In a metric space $x\in\mathsf{int}(S)$ if and only some $r>0$ exists such that the open ball $B(x,r)$ is a subset of $S$. Based on that it can be proved that $(1)$ is valid:

From this definition it follows directly that $\mathsf{int}(S)\subseteq\cup\{U\in\tau\mid U\subseteq S\}$.

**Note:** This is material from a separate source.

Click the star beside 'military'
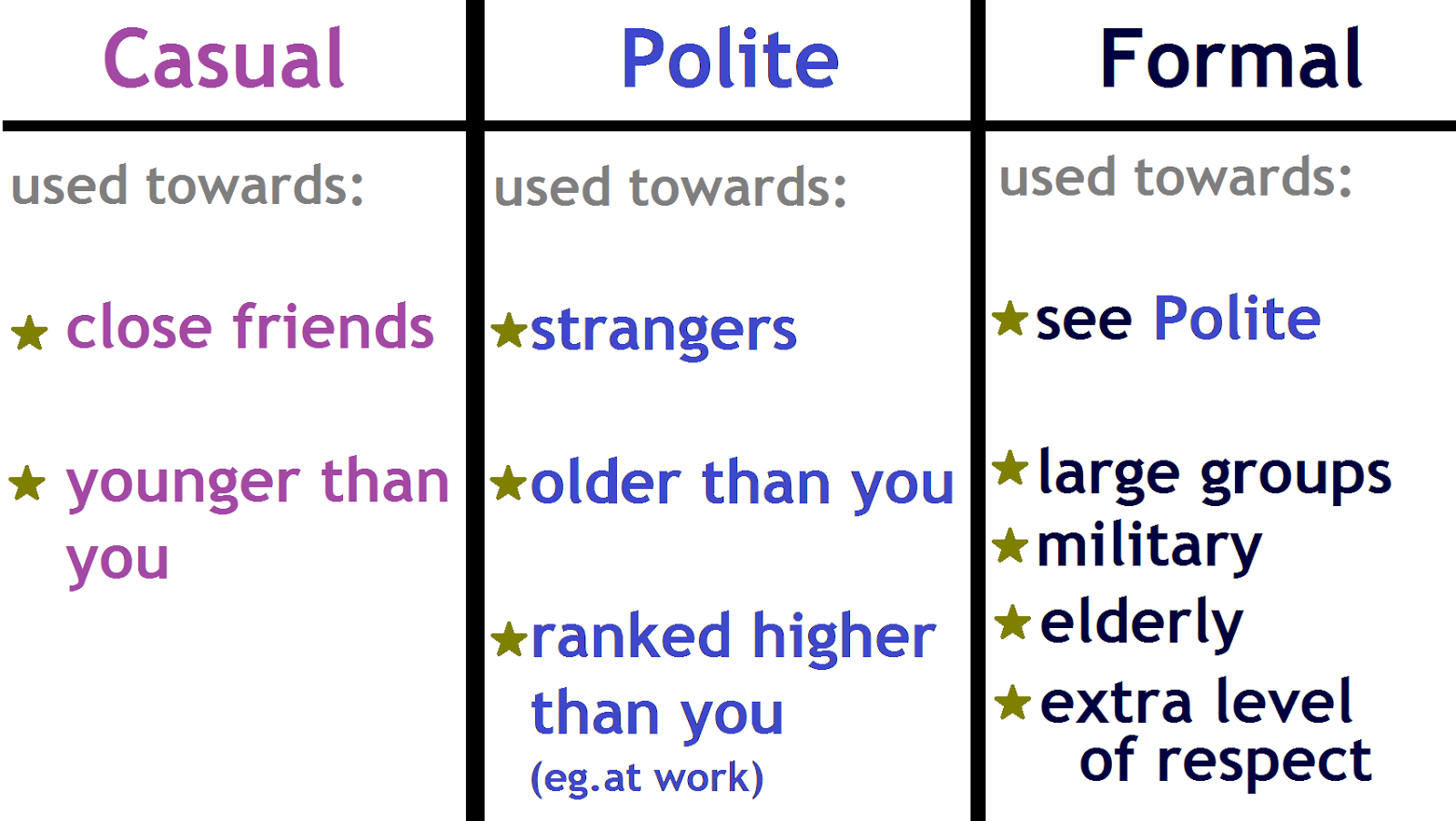The height and width of the screenshot is (821, 1456). [x=1010, y=546]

If conversely $x\in U\subseteq S$ for some open set $U$ then some $r>0$ exists such that $x\in B(x,r)\subseteq U\subseteq S$ so that $x\in\mathsf{int}(S)$.

Answer 2

Your proof attempt is not convincing to me. It can be done directly:

$x$ is an interior point of $A$ iff there is a neighbourhood $O$ of $x$ such that $O \subseteq A$. (in a metric space you can read ball $B(x,r)$ for some $r>0$ instead of "neighbourhood of $x$" if you prefer).

$x$ is a point of $\overline{A}$ iff for all neighbourhoods $O$ of $x$ (or balls around $x$ etc.) we have that $O \cap A \neq \emptyset$.

So $x \in \operatorname{int}(S)$ means that we have at least one neighbourhood $O$ of $x$ inside of $S$. This means that $O$ does not intersect $X-S$, and this witnesses that by definition $x \notin \overline{X-S}$ (because to be in that set every neighbourhood of $x$ would have to intersect $X-S$ and we have one that does not). So $x \in X-\overline{X-S}$.

Note that the reverse inlcusion is proved exactly the same way using again that $x \notin \overline{X-S}$ or $x \in X - \overline{X-S}$ means that (where $\mathcal{N}_x$ is the set of neighbourhoods of $x$)

$$\lnot(\forall O \in \mathcal{N}_x: O \cap (X-S) \neq \emptyset)$$

which logically is equivalent to

$$\exists O \in \mathcal{N}_x: O \cap (X-S) = \emptyset$$

which means

$$\exists O \in \mathcal{N}_x: O \subseteq S$$

which means $x \in \operatorname{int}(S)$. Hence $\operatorname{int}(S) = X-\overline{X-S}$ as required.